(BRIEF): Each line of the records below that holds "avatar" should be returned.
┌──
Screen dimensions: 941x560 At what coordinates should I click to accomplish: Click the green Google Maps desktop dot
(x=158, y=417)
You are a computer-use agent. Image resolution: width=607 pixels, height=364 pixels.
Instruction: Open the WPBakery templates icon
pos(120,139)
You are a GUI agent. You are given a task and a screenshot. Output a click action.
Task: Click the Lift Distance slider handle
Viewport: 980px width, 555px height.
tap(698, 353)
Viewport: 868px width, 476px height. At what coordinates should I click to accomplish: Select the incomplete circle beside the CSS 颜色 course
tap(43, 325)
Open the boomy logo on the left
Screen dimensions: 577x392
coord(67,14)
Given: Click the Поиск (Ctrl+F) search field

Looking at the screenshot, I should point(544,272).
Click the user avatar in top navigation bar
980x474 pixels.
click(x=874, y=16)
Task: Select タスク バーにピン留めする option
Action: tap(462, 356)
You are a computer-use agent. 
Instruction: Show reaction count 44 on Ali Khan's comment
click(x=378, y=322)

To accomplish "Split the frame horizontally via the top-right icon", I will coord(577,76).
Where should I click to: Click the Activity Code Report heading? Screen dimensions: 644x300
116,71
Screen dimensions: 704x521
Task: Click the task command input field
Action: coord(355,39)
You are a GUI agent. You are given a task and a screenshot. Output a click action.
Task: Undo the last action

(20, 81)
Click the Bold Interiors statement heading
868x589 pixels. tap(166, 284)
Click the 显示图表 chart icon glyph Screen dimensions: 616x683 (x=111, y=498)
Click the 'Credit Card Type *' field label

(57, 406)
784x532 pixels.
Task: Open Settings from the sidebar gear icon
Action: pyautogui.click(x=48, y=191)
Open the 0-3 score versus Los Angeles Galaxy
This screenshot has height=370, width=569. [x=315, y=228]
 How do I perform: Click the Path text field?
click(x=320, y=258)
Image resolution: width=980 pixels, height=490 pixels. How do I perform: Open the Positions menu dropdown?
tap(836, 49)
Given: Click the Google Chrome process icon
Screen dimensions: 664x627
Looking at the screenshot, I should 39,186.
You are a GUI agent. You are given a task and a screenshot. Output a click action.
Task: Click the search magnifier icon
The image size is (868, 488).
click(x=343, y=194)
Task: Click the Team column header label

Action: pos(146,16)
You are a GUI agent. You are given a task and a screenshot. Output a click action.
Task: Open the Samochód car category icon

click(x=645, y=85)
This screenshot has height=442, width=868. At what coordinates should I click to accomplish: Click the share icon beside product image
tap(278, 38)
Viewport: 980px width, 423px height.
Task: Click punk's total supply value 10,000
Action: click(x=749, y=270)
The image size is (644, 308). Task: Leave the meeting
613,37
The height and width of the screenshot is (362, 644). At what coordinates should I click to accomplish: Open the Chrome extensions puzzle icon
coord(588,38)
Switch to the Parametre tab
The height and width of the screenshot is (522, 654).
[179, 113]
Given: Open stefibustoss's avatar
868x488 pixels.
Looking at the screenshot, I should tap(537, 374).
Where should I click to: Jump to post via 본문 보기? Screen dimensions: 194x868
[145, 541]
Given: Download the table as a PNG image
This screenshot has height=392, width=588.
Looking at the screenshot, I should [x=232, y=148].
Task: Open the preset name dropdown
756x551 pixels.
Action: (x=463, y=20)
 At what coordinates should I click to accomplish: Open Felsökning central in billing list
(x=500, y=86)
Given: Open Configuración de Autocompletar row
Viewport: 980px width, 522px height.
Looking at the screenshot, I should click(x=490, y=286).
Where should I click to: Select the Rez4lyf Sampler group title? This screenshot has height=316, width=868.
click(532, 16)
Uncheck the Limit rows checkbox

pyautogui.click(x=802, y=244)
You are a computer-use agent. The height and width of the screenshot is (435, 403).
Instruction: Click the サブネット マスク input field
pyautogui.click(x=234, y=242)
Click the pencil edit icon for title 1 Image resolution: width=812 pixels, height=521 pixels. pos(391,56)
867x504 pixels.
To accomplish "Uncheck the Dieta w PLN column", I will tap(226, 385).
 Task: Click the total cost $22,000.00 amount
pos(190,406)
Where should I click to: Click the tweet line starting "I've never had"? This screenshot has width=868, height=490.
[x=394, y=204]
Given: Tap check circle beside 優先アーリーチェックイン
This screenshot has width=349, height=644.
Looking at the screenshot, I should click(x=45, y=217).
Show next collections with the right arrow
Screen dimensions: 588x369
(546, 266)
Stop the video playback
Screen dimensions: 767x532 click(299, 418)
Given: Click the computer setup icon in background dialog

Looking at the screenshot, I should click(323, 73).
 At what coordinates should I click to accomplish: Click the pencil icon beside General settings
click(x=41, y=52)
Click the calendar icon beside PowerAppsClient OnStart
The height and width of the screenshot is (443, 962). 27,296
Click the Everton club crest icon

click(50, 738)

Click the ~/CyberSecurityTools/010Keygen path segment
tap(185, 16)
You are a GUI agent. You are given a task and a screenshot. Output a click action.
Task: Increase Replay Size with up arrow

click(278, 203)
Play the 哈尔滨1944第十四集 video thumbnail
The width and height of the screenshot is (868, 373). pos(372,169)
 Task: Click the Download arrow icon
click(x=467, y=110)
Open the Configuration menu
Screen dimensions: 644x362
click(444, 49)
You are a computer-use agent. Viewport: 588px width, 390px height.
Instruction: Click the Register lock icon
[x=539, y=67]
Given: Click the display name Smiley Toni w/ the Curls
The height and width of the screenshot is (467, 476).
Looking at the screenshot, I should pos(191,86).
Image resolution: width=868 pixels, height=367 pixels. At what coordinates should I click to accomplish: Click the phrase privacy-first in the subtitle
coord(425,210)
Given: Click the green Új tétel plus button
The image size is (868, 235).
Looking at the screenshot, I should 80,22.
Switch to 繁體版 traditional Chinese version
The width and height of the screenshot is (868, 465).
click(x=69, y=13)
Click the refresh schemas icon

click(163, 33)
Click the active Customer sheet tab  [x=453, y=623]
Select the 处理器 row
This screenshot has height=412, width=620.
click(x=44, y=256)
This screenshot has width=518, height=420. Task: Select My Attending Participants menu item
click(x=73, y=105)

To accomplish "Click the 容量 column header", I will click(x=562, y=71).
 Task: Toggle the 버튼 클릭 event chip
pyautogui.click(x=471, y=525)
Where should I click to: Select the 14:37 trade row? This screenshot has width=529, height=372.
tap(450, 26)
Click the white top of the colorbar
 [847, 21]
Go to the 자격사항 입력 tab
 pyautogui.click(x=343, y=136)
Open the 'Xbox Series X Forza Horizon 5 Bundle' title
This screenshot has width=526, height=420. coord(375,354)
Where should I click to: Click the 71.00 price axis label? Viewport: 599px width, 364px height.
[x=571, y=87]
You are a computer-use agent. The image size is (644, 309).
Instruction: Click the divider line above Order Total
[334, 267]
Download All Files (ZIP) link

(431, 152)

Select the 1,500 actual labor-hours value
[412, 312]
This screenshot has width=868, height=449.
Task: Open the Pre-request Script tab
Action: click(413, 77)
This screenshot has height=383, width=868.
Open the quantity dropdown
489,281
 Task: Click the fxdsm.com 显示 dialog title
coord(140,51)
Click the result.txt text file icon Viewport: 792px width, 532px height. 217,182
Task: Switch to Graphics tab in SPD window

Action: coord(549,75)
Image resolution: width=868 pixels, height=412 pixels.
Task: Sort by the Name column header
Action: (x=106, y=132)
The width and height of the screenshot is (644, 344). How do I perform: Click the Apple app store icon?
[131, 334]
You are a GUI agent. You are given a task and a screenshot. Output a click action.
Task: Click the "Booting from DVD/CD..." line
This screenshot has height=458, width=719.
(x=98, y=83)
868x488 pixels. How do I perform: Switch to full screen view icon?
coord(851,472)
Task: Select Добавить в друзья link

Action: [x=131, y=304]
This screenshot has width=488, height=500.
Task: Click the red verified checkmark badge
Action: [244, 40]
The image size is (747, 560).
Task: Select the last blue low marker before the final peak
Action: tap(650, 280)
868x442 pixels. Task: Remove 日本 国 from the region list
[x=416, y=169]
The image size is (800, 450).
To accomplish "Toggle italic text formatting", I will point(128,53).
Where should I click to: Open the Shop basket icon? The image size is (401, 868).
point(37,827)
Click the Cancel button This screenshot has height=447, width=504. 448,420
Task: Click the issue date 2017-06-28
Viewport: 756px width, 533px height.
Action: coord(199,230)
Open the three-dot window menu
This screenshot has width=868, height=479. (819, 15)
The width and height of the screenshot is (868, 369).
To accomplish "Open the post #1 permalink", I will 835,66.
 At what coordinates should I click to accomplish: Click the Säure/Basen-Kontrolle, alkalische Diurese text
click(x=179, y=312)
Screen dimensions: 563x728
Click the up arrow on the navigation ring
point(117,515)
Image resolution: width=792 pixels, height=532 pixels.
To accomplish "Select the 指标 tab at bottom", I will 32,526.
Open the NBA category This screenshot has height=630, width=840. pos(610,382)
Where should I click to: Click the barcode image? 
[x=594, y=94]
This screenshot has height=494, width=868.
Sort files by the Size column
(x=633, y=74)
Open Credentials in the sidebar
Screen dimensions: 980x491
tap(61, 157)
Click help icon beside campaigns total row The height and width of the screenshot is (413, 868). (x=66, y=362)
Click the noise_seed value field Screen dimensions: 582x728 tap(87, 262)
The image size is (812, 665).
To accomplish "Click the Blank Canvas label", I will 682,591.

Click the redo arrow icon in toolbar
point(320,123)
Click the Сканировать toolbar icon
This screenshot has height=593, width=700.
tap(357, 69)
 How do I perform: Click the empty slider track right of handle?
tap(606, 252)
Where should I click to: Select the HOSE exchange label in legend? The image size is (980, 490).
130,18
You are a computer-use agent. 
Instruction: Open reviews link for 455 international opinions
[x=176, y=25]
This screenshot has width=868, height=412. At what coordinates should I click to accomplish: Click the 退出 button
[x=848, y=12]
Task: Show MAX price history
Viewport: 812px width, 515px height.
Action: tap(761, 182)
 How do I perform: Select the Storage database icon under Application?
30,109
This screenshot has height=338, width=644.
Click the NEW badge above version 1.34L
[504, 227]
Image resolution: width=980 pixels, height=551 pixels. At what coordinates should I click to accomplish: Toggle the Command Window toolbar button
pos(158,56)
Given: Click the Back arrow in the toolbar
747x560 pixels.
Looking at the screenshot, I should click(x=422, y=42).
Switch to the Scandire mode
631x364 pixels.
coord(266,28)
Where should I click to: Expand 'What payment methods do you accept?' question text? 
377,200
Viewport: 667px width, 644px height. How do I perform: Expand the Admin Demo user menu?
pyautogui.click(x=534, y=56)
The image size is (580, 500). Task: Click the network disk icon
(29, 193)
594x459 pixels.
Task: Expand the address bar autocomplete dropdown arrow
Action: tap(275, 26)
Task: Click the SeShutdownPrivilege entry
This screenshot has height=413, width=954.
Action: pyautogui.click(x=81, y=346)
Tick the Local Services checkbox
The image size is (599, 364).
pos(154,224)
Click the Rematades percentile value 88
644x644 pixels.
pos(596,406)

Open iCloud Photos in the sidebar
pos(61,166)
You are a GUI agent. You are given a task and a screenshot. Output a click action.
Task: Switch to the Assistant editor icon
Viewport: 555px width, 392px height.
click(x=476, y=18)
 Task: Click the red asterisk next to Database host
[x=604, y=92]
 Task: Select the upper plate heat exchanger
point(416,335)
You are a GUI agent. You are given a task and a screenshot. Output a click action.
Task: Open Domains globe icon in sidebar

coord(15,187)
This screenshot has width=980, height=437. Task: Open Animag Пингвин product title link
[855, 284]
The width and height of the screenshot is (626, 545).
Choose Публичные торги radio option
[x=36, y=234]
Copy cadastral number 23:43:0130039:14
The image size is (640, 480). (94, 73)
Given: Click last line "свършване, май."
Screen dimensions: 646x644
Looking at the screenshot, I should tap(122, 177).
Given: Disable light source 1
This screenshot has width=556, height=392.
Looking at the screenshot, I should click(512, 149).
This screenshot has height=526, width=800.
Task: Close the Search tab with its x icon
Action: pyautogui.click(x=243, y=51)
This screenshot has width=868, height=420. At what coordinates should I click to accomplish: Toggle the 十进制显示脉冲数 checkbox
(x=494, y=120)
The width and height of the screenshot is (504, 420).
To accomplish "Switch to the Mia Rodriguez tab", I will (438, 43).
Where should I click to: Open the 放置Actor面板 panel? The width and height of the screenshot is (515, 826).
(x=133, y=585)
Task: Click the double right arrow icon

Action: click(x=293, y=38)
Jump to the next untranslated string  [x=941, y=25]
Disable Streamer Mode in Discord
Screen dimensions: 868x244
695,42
└──
(PROBLEM SOLUTION):
Click the user avatar in top navigation bar
Given: Open stefibustoss's avatar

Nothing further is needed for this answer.